Lastly, we report on the assembly of cell-sized polymeric microcapsules with interesting surface features that resemble those found on natural cells. Microcapsules made from PLGA, an FDA-approved polymer, are already in clinical use for various applications [38, 39]. The ability to fabricate smaller microcapsules than those currently available broadens their potential biomedical applications, particularly where size is a limiting factor.

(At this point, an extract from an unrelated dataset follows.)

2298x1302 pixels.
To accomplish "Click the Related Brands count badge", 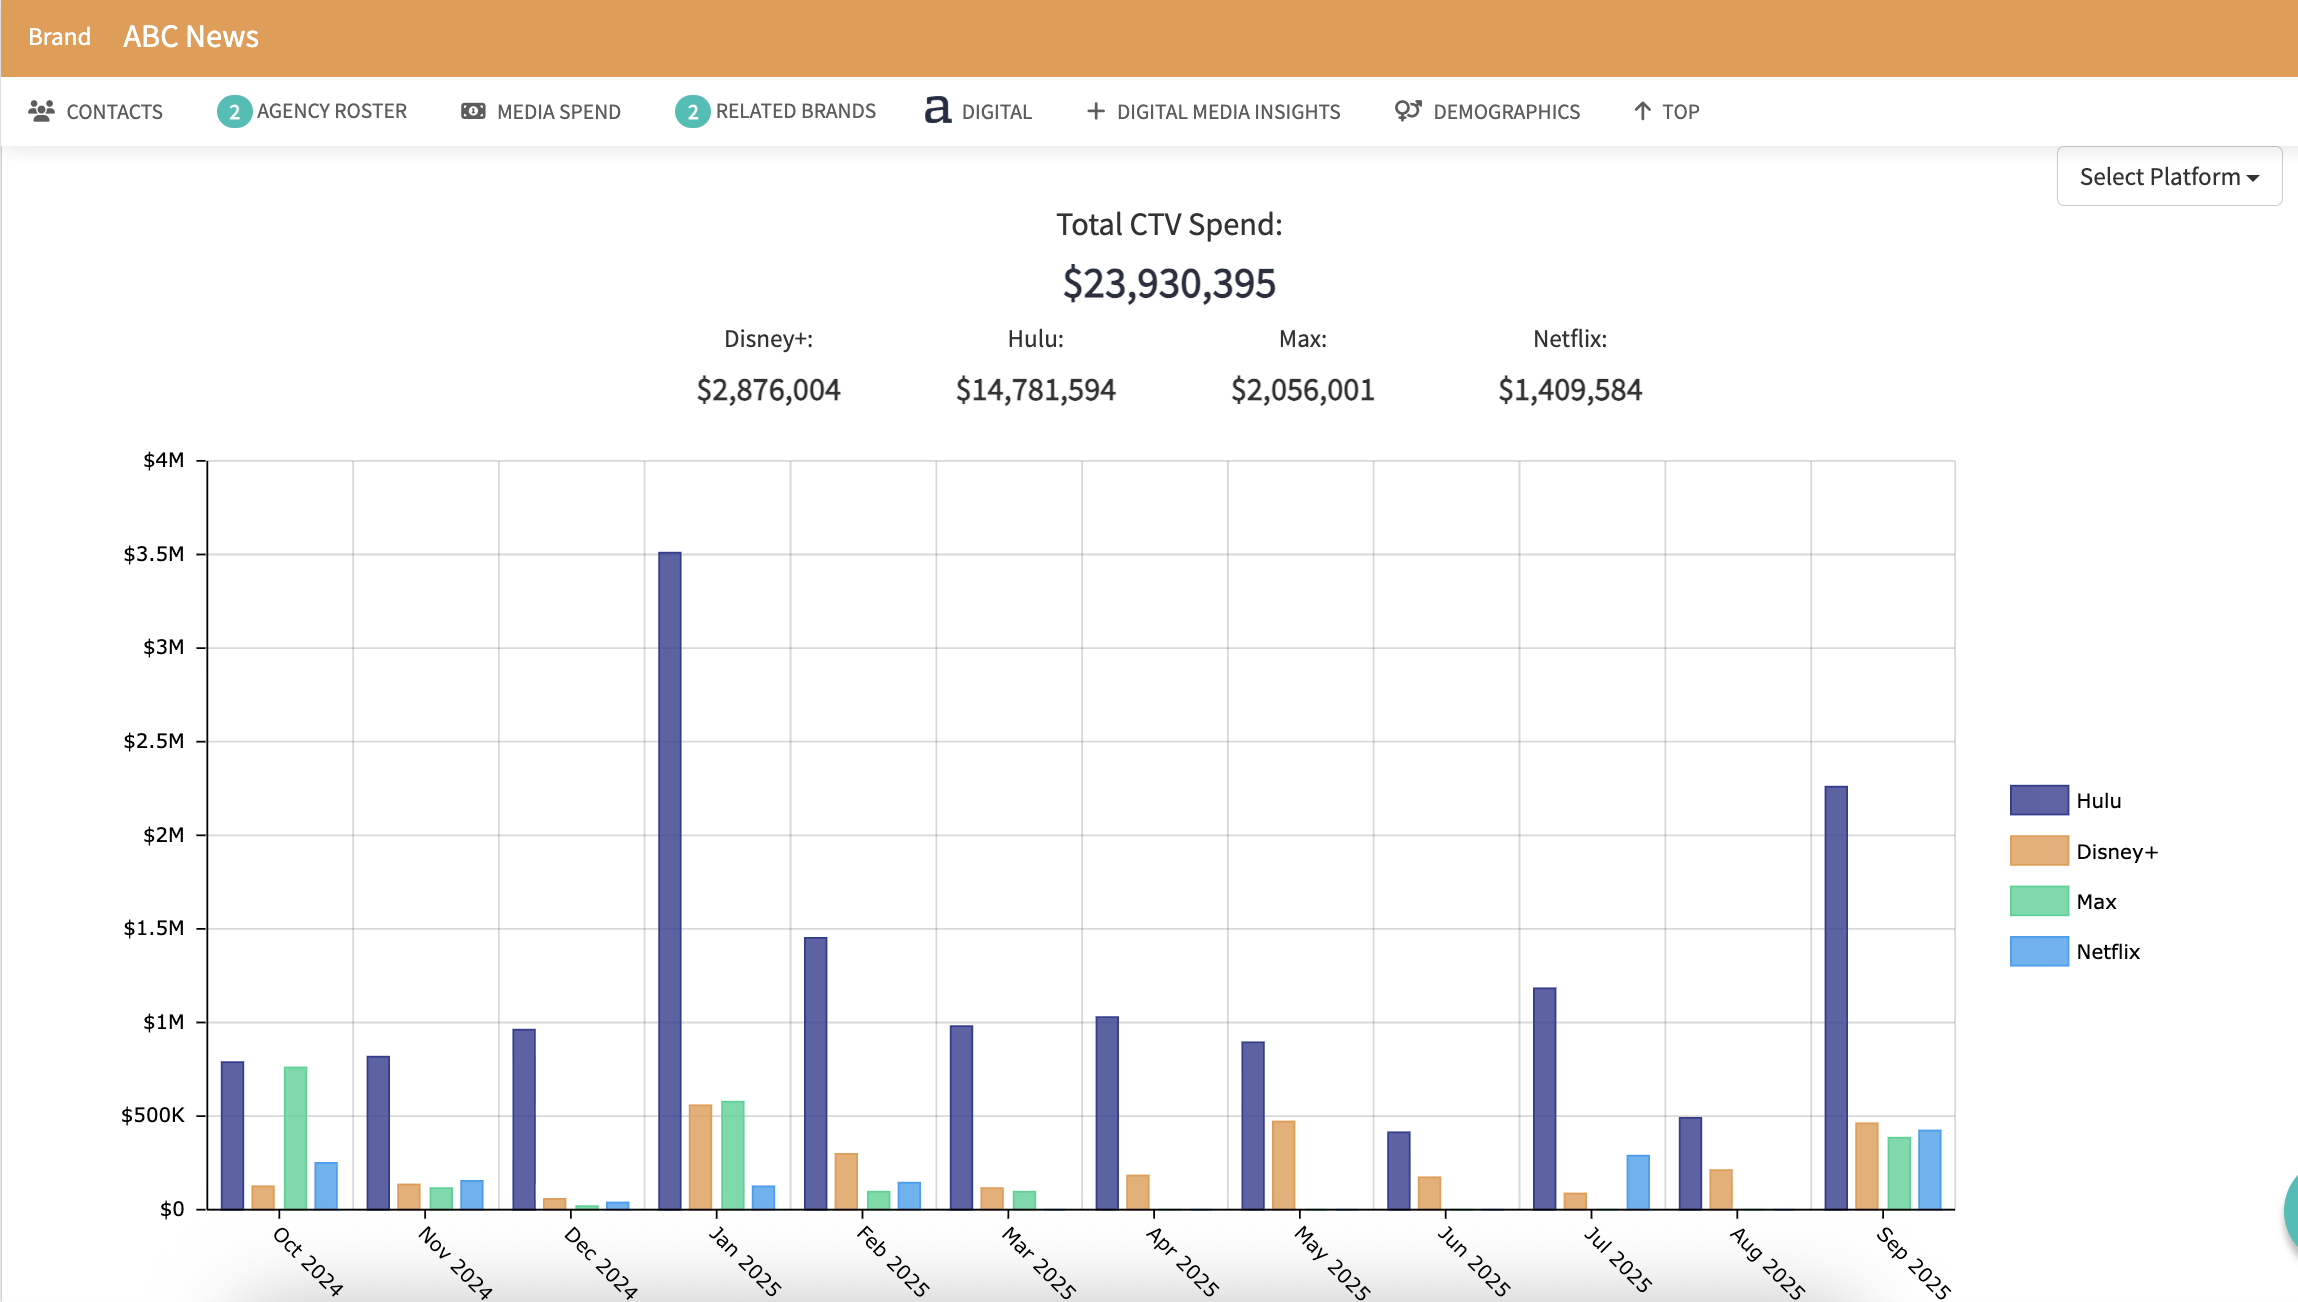I will [x=692, y=111].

In summary, this study introduces new, efficient methods for artificial cell fabrication, all facilitated by a single microfluidic device. Once device fabrication is mastered, albeit challenging, assembly processes can be harmonized, allowing for versatile protocell scaffolding modifications based on specific applications, whether in biomimetic studies, where polymersomes may be better-suited, or drug delivery, where microcapsules may be better-suited. The ability to fine-tune the properties of each protocell, including size, membrane or shell permeability, and surface morphology, highlights the potential for these methods to facilitate controlled and high-throughput generation of artificial cells with customized properties and functionalities.

5 Conclusion

This study presents innovative methods for preparing artificial cells made of polymers, including polymersomes, protein-integrated polymersomes, and polymeric microcapsules, all compatible with a glass-capillary microfluidic device setup. Diverse polymersomes with uniform membranes are generated with the assistance of Pluronic F-68 in the outer phase, which adjusts the interfacial energies of double emulsion drops to induce spontaneous and complete dewetting. Moreover, multiple recombinant proteins are incorporated into these emulsion-templated polymer membranes while retaining their activity. Lastly, hollow PLGA microcapsules the size of biological cells, and with micron-sized surface features that resemble those found on the surface of natural cells, are prepared. These features are obtained by incorporating nanoparticles into the middle phase of the emulsion templates. The integration of these novel techniques not only simplifies the protocell production process but also broadens its potential applications, making it a valuable tool for both research and practical applications in multiple fields. The adaptability and efficiency of our method underscore its potential as a cornerstone technique in the advancing landscape of artificial cell fabrication by microfluidics.